SPDR S&P Biotech (XBI) was the best performing Biotech fund, gaining 17.6% in July and is now up nearly 40% year-to-date. Excluding leveraged ETF’s, XBI’s performance was bested only by Guggenheim Global Solar (TAN), up 20.1% and Market Vectors Egypt (EGPT), up 18.5%. With July’s solid across the board gains, only six of the 30 sectors tracked remain negative year-to-date. Natural Resources/Gold is second worst following Spread.
Gains made by EGPT are surprising as it is easy to make the case that the situation on the ground in Egypt is getting worse, not better. Even though many of the companies held in EGPT are trading at attractive valuations (even after recent gains EGPT is trading with a P/E less than 10), downside risks remain elevated making any trade more of a gamble than an actual investment.
All told, Biotech and alternative energy funds were responsible for seven of the top 10 Winners in July. Global X Pure Gold Miners (GGGG), PowerShares Golden Dragon (PGJ) and EGPT rounded out the Top 10 Winners. GGGG, as its name suggests is a pure gold miners fund, but it is thinly traded and has just slightly less than $3.5 million in assets. Thin volume and assets often leads to higher volatility. PGJ’s gains and relative outperformance versus other China-related ETFs can be attributed to the performance of its largest holding, Baidu (BIDU), which gained nearly 40% in July.

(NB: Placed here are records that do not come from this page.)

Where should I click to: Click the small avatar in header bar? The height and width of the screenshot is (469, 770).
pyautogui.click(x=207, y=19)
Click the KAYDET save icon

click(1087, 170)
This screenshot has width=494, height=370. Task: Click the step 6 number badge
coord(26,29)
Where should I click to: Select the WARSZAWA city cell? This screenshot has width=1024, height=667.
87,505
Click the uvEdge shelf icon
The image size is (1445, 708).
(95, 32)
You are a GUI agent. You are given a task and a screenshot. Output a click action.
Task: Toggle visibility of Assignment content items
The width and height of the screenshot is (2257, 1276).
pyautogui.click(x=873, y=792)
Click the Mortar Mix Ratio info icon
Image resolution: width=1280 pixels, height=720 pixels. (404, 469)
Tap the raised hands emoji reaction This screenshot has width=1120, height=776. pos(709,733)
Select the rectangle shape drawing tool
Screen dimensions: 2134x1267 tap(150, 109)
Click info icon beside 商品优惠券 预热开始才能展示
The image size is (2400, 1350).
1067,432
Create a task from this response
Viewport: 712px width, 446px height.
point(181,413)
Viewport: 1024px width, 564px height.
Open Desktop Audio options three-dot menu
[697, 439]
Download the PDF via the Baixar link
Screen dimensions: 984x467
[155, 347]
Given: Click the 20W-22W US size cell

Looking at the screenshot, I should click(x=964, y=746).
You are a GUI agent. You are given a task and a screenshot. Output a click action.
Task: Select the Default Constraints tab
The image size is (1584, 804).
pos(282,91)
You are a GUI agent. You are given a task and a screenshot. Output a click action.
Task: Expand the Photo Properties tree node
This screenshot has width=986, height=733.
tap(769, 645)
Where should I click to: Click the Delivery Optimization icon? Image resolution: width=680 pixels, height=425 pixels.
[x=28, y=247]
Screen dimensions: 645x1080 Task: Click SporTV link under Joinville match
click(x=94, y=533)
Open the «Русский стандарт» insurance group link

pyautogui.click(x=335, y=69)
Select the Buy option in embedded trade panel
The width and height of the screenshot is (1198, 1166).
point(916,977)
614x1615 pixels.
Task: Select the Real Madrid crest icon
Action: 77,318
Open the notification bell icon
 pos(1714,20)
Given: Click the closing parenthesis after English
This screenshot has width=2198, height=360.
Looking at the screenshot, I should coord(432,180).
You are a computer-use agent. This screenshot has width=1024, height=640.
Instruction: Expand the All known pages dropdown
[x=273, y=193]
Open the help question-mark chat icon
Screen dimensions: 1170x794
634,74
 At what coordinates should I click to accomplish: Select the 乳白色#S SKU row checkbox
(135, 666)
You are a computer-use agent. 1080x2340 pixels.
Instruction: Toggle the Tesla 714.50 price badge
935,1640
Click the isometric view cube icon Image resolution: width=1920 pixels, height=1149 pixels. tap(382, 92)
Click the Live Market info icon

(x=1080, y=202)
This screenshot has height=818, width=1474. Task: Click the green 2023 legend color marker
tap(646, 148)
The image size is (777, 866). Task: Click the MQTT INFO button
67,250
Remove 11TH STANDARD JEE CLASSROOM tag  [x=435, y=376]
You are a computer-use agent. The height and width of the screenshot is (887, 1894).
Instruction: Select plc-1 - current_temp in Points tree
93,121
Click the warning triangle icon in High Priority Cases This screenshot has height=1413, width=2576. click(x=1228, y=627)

At the opposite end of the spectrum, volatility and India-related funds occupy half of the Top 10 Losers list. After being the second best performer in June, ProShares VIX Short-Term Futures (VIXY) is the worst unleveraged performer in July, off 27.5%. Market volatility had been on the rise following statements from Fed officials in June suggesting that they may begin tapering asset purchases, but when those statements were clarified and new assurances were made that cheap money was not going away anytime soon volatility quickly faded. India’s woes are many, slowing growth, high inflation and a rapidly weakening currency have all encouraged investors to look elsewhere for returns. For most of July, Global X Fertilizers/Potash (SOIL) held up well as agricultural commodities, like Teucrium Corn (CORN) were falling until July 30 when Russia’s Uralkali Group announced it was going in its own direction (opposite of the rest of the industry) and was going to ramp up production.